/realpaths

Fast, portable path manipulation and symlink resolution in 2K of pure bash

Primary LanguageShellCreative Commons Zero v1.0 UniversalCC0-1.0

Fast path manipulation and symlink resolution for bash

Sadly, it's hard to find a portable way to get the "real path" of a file, and shell-based emulations of realpath and readlink -f are usually quite slow compared to the real thing, and don't return quite the same results. (Dealing with missing elements, symlink loops, and the like can also be a challenge, even with the "real" readlink or realpath!)

So, this module is a thorough implementation of symlink resolution and path canonicalization (for bash 3.2 and up) using plain, portable readlink with no options. Its symlink resolution is about as fast as readlink -f when there is only one symlink to follow, and enormously faster when the target isn't a symlink. (It's slower on symlink chains, though.)

To avoid the need for subshells, all of this module's functions output a single path result via the bash REPLY variable. All functions return success, always, as they are designed to provide meaningful results even in the presence of missing, looping, or inaccessible files, symlinks, or directories.

Most of this module's functions also return absolute, well-formed paths: that is, paths that begin with / and contain no ., .. or empty components. (The exceptions are realpath.follow, realpath.dirname, and realpath.basename, which can return relative paths.)

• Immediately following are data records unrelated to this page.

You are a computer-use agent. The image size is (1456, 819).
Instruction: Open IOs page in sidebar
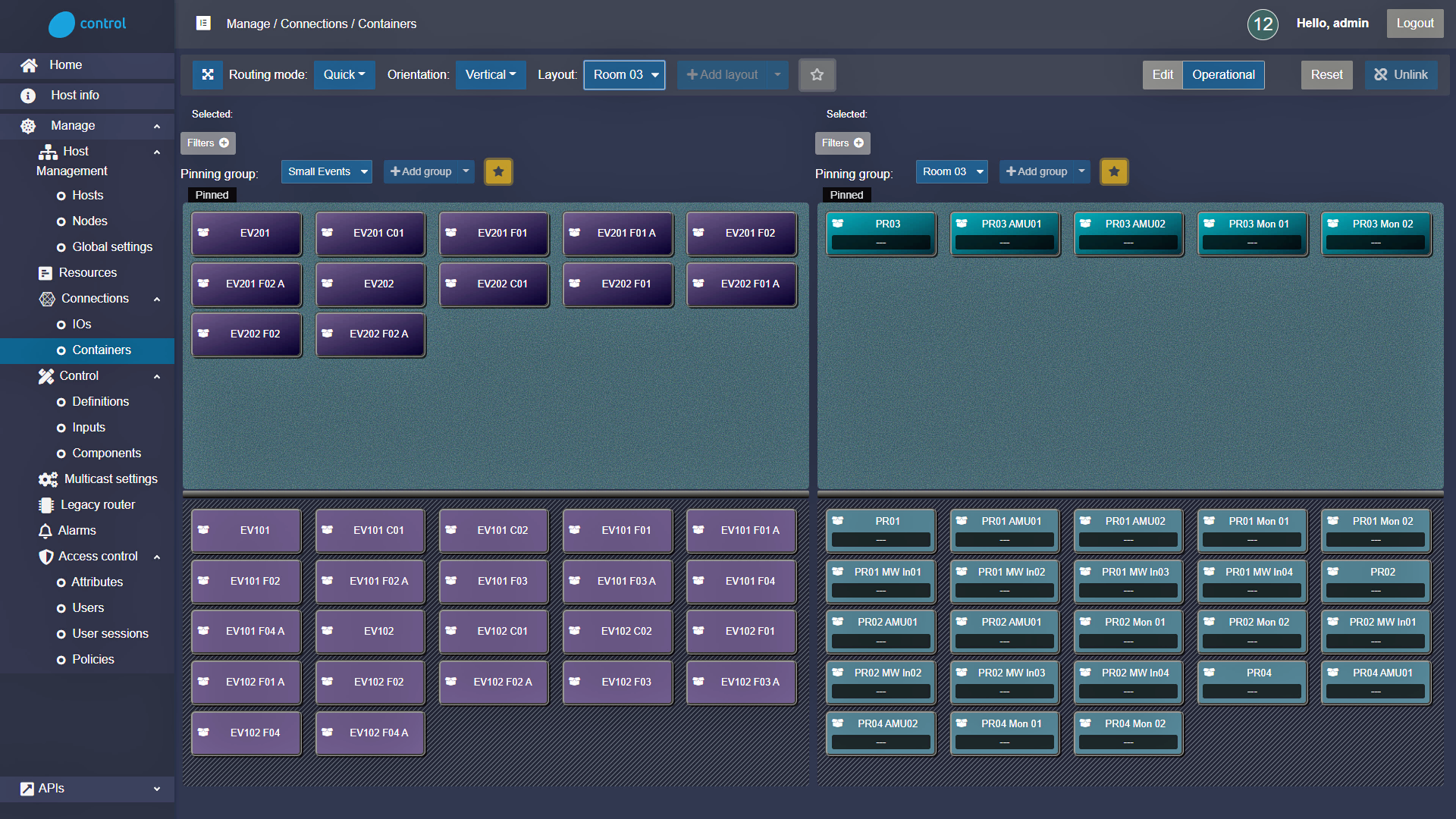[81, 324]
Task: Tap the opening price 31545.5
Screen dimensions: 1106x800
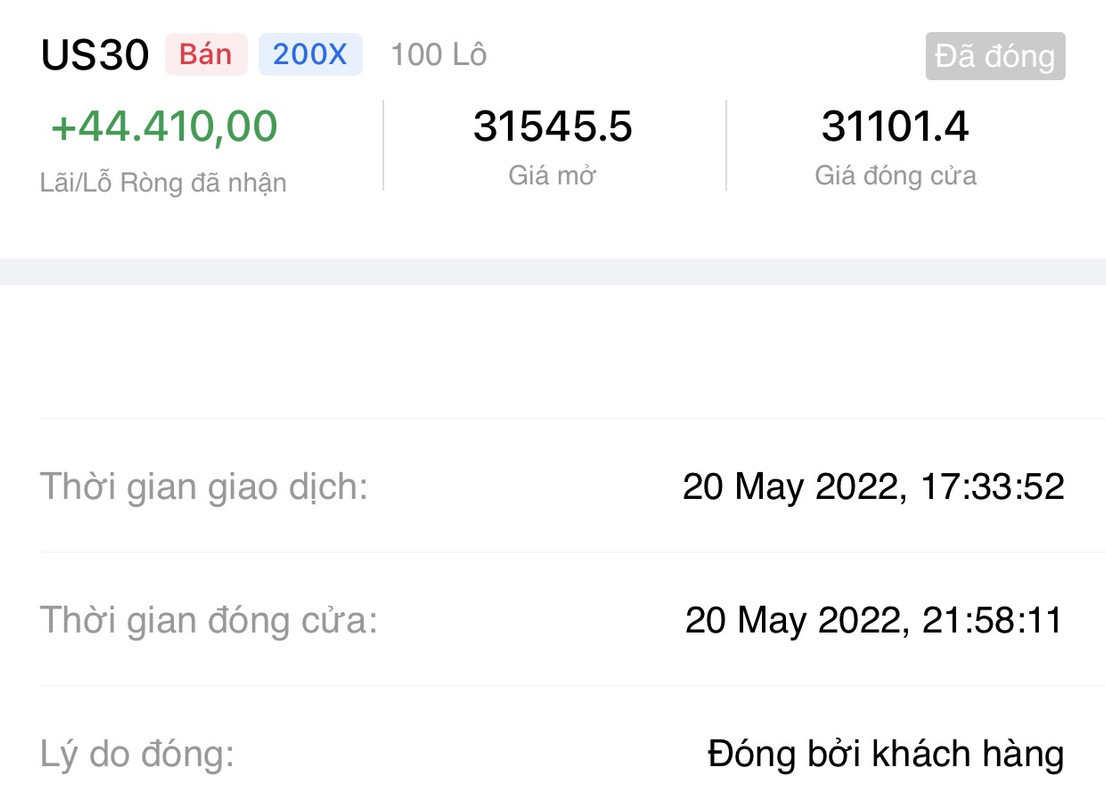Action: 553,127
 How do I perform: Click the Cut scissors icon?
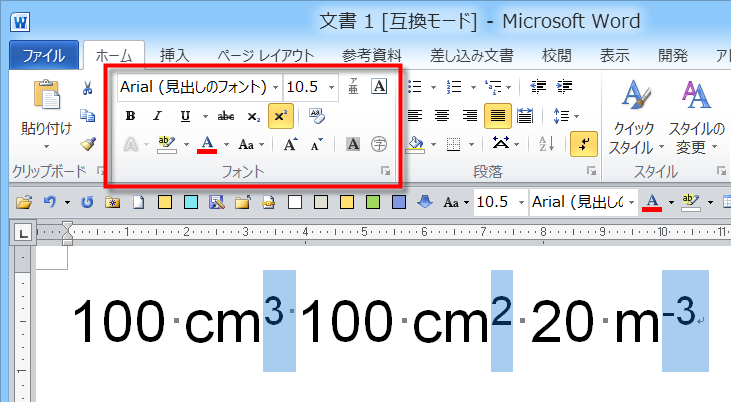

(Note: unlike their operating system counterparts, these functions do not accept options, and always return exactly one path as a result. Do not pass -- to them or expect to get multiple results for multiple arguments!)

Contents

Installation, Requirements And Use

Copy and paste the code into your script, or place it on PATH and source realpaths. (if you have basher, you can basher install bashup/realpaths to get it installed on your PATH.) The code is licensed CC0, so you are not required to add any attribution or copyright notices to your project.

The code's only extenal requirement is readlink, which is used only to resolve a single symlink level with no special options, and therefore can be a GNU, BSD, or OS X readlink implementation.

Resolving Symlinks

realpath.location

Sets REPLY to the absolute, well-formed path of a physical directory that contains (or would contain) the supplied path. (Equivalent to the dirname of realpath.resolved "$1".) Always succeeds.

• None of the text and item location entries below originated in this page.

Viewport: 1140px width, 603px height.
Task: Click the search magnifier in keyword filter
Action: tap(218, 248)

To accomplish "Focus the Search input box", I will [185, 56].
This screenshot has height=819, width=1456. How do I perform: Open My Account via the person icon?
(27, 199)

(Pass this function "$BASH_SOURCE" to get the directory of the currently-executing file, or "$0" to get the directory of the current main script.)

realpath.resolved

Sets REPLY to the absolute, well-formed path of $1, with symlinks in the final path portion resolved. (Equivalent to the realpath.absolute of realpath.follow "$1".) Always succeeds. The result is not a symlink unless it is inaccessible or part of a symlink cycle.

realpath.follow

Sets REPLY to the first non-symlink (or last accessible, non-looping symlink) in the symlink chain beginning at $1. Replies with the unchanged $1 if it is not a symlink. Always succeeds. The result is not a symlink unless it is inaccessible or part of a symlink cycle. (Note: the result can be a relative path, if both $1 and all the symlinks in the chain are relative. Use realpath.resolved instead if you want a guaranteed-absolute path.)

Path String Manipulation

realpath.absolute [paths...]

Sets REPLY to the absolute, well-formed combination of the supplied path(s). Always succeeds.

Each path may be absolute or relative. The resulting path is the combination of the last absolute path in the list supplied, combined with any relative paths that follow it. If no absolute paths are given, the relative paths are processed relative to $PWD -- so passing zero arguments simply returns $PWD.

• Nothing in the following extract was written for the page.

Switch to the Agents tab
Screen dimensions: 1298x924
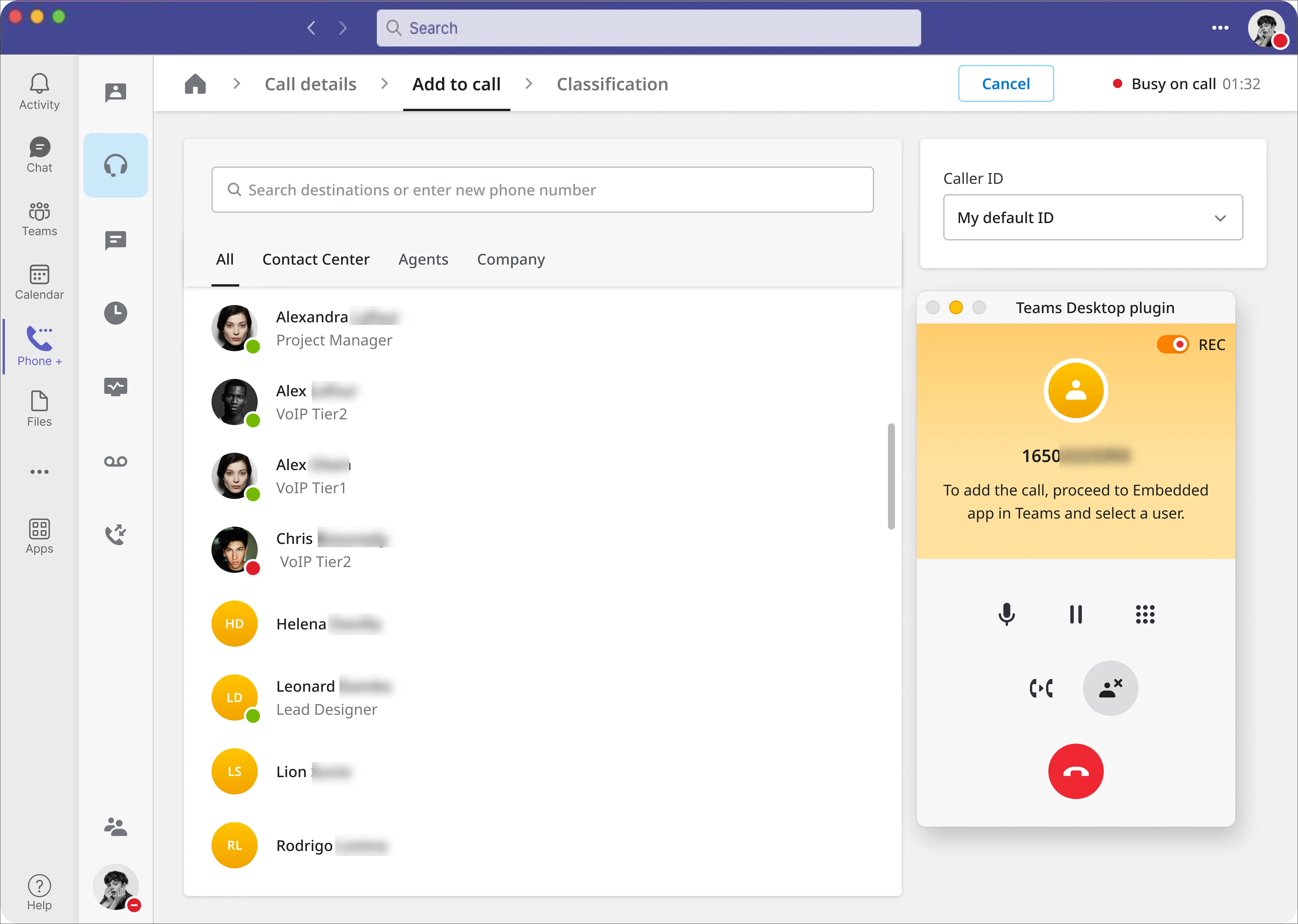coord(423,259)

Relative path parts are resolved logically rather than physically. That is to say, .. is processed by removing elements from the path string, rather than by inspecting the filesystem. (So symlinks are not processed in any way, and the existence or accessibility of the files and directories is irrelevant: with the exception of defaulting to $PWD, the result is obtained solely via string manipulation of the supplied paths.)

As per POSIX, bash, Python, and other path handling libraries, absolute paths beginning with exactly two slashes are treated specially. The string returned by realpath.absolute will begin with two slashes if the last absolute path argument began with exactly two slashes; otherwise the result will begin with only one slash, no matter how many slashes the last absolute path argument began with.

realpath.relative path [basedir]

Sets REPLY to the shortest relative path from basedir to path. basedir defaults to $PWD if not supplied. Always succeeds.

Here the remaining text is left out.